• [SUPPLIED ENTRIES]:
···

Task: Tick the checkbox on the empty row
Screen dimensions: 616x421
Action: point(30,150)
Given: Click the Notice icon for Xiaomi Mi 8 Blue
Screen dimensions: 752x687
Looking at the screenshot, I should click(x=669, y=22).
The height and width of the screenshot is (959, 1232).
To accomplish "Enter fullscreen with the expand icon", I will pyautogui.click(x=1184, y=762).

···

• [WHAT THE EXERCISE ASKS]: Every entry must be printed again, exactly as it reads.

• [WRITTEN ANSWER]:
Task: Tick the checkbox on the empty row
Screen dimensions: 616x421
Action: point(30,150)
Given: Click the Notice icon for Xiaomi Mi 8 Blue
Screen dimensions: 752x687
Looking at the screenshot, I should click(x=669, y=22).
The height and width of the screenshot is (959, 1232).
To accomplish "Enter fullscreen with the expand icon", I will pyautogui.click(x=1184, y=762).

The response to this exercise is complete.